MediterraFish will also offer more ready-to-cook items, like premarinated surf-and-turf packages (steak and scallops or protein-packed stir fry), cooking classes, catering, home delivery and, probably the most ambitious project, entering into the meal kits sector. Sapanli plans for a limited distribution to start, about a 3-mile radius for delivery, and will offer easy oven- or skillet-ready meals with little prep work needed. Her recipes include branzino, packaged with spices, lemon and parchment paper for a trip in the oven, with a simple arugula salad; a lemon-butter salmon with asparagus; and Parmesan-crusted cod with a vegetable mix of artichokes, peppers and asparagus.

The restaurant will take on a Turkish slant, a tribute to the couple’s homeland. There will be Turkish shepherd’s salad, with finely chopped tomato, cucumber, arugula, parsley and feta in lemony dressing, and a tabbouleh with quinoa. Fish, in preparations with a light touch, will make up a large portion of the menu. “We try to make everything as simple as possible because we want people to really taste the fish,” says Sapanli. Proposed dishes include fried anchovies and sardines, fish and chips, lots of simply grilled options and for the kids: baked, boneless strips of fish and mini Turkish meatballs. She even has plans for baby food, like mashed fish-and-vegetable soups for the toothless.
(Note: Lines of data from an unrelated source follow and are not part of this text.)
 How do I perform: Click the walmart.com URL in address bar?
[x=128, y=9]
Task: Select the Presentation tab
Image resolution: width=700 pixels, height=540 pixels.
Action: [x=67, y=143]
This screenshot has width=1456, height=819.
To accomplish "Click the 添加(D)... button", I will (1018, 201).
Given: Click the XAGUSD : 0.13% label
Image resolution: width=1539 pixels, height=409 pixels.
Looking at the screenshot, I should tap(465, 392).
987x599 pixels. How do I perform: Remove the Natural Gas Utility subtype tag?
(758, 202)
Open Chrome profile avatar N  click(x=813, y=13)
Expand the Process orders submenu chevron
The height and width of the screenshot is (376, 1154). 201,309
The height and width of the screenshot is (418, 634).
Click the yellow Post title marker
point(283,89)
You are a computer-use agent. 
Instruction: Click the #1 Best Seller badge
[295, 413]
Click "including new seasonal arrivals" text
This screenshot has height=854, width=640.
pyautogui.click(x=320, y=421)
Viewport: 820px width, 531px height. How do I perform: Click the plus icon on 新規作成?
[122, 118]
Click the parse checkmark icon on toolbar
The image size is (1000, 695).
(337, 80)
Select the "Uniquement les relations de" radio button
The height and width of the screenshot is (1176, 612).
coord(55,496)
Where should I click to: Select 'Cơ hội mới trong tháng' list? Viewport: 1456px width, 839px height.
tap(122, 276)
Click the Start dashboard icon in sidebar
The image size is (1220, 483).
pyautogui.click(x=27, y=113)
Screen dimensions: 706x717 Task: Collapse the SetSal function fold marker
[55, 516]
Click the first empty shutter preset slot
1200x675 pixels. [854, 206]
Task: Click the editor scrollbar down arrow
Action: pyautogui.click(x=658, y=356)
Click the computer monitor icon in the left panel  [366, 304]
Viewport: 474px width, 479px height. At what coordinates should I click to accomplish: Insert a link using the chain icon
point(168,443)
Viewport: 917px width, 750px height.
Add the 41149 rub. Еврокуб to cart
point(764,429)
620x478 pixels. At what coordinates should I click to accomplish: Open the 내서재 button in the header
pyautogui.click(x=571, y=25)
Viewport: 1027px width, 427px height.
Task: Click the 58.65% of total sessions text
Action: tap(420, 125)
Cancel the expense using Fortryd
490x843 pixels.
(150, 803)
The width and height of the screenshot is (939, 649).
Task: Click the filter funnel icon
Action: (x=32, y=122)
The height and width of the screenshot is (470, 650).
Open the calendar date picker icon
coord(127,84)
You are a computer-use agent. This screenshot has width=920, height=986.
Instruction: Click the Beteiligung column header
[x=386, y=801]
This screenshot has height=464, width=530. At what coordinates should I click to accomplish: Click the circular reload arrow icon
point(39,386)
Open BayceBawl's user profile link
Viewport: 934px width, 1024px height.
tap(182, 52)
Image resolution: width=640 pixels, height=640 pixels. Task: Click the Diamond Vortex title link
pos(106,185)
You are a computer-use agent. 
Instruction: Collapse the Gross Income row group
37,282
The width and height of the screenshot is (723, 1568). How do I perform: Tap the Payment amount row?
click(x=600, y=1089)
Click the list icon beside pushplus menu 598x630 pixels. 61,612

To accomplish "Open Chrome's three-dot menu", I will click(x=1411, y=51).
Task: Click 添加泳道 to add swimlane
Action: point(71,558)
With Sapanli’s MBA in business development and marketing and her husband’s experience as an aquaculture engineer, the two, she says, “decided to merge our talents” and jump into the restaurant business. She has visions of the fish markets she grew up with in Europe. “You say you want this fish, and they cook it for you and serve it with salad and fresh bread. We wanted to bring that whole feeling here,” says Sapanli. “In order to do that, we’ll just make a big move.”
MediterraFish is slated to open around Thanksgiving at 2727 Merrilee Drive, Fairfax.